Ce faisant, d’une part on a pas nécessairement la clef du changement par le seul fait de reconnaître la cause, mais surtout de mon point de vue on a encore aucune information sur l’organisation de la conduite, sur les schèmes. Pourquoi ?

Deux raisons. La première c’est que l’aide au changement est tellement prégnante qu’elle occulte le faire, qui paraît alors tellement secondaire par rapport aux troubles de la personnalité. La seconde, c’est que dans ce cadre thérapeutique (au sens large) on ne s’occupe que rarement des activités finalisées (qui ont un but) et productives (qui visent à produire un résultat), nous n’avons affaire qu’à la réponse incompréhensible à un événement (provisoirement non identifié et donc invisible pour le sujet).

Le 20 ème siècle ne s’est autorisé à prendre en compte la subjectivité que dans le cadre thérapeutique. L’étude de la cognition s’est totalement faite sur la base des observables et des traces, sans prise en compte des données introspectives en première et seconde personne. Or la plupart de nos activités quotidiennes sont des conduites finalisées, visant un but, un résultat, que ce soit à l’école, en formation, au travail, dans les loisirs … L’entretien d’explicitation renverse ce mouvement pour prendre en compte en priorité l’élucidation du déroulement des conduites finalisées. Je sais d’autant mieux faire la différence et ne pas mélanger les deux points de vue que j’ai moi-même eu une formation et une pratique de psychothérapeute. J’ai travaillé avec le corps, l’émotion, les rêves, les rêves éveillés dirigés, l’histoire traumatique des personnes. Je sais très bien où se situe la frontière, et je me garde bien de mélanger. Reste qu’entre la psychothérapie et l’entretien d’explicitation il y a une zone confuse où les deux risquent se mélanger : ce sont tous les dispositifs de supervision, d’analyse de pratique, de coaching. Dans ces dispositifs, on ne sait jamais au départ s’il s’agit de débriefer un faire, ou des croyances limitantes, ou des traces traumatiques handicapantes, ou plus graves encore. Le choix de l’animateur va dépendre de ses compétences, du contrat d’accompagnement, et des limites déontologiques propres à la situation institutionnelle.
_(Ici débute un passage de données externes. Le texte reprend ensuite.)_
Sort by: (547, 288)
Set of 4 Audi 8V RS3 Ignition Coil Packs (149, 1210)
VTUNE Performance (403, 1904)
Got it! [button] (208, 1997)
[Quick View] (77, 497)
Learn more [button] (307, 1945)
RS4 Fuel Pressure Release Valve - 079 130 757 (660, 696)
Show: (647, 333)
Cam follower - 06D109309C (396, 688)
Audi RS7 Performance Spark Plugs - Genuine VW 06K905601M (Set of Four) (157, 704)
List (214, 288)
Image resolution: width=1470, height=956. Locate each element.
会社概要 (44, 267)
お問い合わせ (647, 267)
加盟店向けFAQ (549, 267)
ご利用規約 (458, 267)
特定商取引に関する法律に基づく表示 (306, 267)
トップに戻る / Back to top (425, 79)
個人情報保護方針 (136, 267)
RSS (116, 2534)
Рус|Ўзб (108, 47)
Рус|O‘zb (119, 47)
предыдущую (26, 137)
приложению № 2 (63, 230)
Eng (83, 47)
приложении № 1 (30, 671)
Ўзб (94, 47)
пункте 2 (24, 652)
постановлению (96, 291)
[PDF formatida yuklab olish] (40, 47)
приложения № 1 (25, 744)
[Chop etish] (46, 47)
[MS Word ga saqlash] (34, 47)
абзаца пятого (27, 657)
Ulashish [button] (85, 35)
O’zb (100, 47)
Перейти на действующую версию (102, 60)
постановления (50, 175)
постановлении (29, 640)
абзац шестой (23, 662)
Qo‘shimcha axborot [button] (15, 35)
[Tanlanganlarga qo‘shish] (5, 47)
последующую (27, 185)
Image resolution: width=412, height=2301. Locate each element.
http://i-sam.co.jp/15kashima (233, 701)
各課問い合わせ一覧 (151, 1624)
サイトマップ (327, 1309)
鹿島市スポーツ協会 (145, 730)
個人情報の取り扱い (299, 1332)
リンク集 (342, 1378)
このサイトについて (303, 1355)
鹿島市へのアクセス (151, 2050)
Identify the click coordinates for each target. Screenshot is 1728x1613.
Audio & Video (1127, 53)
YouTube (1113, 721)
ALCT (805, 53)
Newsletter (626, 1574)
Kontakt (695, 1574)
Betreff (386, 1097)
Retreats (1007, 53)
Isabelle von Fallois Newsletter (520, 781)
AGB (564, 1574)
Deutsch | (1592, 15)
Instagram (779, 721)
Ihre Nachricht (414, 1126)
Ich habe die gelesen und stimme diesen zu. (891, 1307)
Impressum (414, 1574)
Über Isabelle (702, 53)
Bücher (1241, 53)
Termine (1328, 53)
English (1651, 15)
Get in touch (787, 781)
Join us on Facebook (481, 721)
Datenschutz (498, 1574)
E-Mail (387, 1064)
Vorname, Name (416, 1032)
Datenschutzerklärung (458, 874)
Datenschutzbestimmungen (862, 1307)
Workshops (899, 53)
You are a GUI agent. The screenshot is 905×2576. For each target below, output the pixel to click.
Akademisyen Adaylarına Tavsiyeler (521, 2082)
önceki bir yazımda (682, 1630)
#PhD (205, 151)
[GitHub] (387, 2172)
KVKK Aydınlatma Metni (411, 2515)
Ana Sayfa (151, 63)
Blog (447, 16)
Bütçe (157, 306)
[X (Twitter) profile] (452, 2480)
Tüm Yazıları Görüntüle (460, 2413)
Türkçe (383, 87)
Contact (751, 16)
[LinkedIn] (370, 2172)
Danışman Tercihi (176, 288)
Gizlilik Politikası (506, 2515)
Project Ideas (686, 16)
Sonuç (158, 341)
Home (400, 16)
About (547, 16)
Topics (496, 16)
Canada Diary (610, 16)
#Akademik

Si je reviens à notre exemple tiré d’un roman de Vargas. Nous sommes dans l’exemple de l’élucidation d’un événement traumatique, pas dans la mise à jour des détails d’un faire. Du coup, si les messages du Potentiel sont nombreux et puissants (les N3), nous sommes totalement en dehors du cadre de l’explicitation par le manque de référence à l’action et donc à la possibilité de découvrir les schèmes mobilisés par le Potentiel.

 

 

 

1 Rappel : les niveaux de description de l’action: N1 description globale de l’action ; N2 : description détaillée, définissant la base du travail en entretien d’explicitation; N3 : les consciences de signaux qui se surajoutent à la description, sans être pour autant immédiatement clair ; N4 : le sens du N3 relativement à l’action, c’est-à-dire son organisation, les schèmes mobilisés.